- Objective
Could you recast the lines from the one containing "Open the Quality settings" up to and including the one containing "(x=133, y=21)" as a Markdown table with two columns, Row and Line, numbering each row and omitting blank lines?

- Raw data
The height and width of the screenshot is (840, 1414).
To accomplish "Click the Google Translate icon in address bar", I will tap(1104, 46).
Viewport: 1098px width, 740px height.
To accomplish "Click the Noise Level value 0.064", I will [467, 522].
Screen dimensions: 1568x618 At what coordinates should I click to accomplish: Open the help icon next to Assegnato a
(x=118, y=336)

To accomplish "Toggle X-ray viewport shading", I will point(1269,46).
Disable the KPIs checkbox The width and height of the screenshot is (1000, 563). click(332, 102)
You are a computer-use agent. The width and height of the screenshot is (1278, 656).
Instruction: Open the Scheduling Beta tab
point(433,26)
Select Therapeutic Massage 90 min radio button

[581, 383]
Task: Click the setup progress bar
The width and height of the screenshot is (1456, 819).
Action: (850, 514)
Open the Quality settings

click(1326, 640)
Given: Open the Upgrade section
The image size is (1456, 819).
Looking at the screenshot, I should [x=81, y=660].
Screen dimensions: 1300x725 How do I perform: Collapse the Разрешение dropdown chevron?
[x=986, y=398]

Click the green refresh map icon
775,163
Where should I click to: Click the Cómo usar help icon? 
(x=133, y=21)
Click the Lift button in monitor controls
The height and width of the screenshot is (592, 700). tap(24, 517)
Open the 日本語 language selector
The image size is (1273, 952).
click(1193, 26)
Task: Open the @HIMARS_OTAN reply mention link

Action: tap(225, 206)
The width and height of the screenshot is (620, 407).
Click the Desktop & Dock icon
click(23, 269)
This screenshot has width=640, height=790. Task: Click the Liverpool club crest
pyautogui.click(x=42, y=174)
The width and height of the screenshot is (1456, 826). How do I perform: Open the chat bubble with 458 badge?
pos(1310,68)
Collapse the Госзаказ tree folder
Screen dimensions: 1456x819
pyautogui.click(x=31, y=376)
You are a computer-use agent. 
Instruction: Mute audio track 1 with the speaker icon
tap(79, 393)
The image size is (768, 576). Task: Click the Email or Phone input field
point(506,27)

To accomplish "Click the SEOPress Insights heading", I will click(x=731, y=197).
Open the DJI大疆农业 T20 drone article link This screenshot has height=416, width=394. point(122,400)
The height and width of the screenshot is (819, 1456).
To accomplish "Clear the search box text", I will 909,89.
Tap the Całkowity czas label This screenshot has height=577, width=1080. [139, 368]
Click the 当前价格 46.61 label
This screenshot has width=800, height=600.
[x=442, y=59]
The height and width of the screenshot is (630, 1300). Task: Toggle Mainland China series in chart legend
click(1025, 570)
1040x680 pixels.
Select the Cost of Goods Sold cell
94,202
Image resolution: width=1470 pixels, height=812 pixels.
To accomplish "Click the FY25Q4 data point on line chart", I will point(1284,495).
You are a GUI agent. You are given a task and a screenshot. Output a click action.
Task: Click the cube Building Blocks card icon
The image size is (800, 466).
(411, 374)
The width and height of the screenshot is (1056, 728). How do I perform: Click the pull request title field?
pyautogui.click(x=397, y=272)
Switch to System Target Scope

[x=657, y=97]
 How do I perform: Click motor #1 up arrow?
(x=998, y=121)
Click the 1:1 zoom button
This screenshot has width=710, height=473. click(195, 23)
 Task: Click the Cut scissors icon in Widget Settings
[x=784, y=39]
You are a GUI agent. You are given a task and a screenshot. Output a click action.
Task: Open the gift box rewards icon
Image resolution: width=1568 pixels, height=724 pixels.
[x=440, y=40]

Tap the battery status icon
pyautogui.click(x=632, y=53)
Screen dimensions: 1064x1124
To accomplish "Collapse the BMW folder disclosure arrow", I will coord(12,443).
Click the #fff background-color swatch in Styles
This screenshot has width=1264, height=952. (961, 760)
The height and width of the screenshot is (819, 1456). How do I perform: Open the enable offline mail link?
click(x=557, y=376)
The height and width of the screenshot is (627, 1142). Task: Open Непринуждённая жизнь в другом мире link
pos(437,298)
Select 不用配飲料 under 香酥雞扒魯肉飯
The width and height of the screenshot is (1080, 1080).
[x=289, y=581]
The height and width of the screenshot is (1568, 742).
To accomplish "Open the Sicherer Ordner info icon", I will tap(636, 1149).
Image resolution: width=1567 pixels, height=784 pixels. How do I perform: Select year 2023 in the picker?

- Solved problem
| Row | Line |
|---|---|
| 1 | Open the Quality settings |
| 2 | click(1326, 640) |
| 3 | Given: Open the Upgrade section |
| 4 | The image size is (1456, 819). |
| 5 | Looking at the screenshot, I should [x=81, y=660]. |
| 6 | Screen dimensions: 1300x725 How do I perform: Collapse the Разрешение dropdown chevron? |
| 7 | [x=986, y=398] |
| 8 | Click the green refresh map icon |
| 9 | 775,163 |
| 10 | Where should I click to: Click the Cómo usar help icon?  |
| 11 | (x=133, y=21) |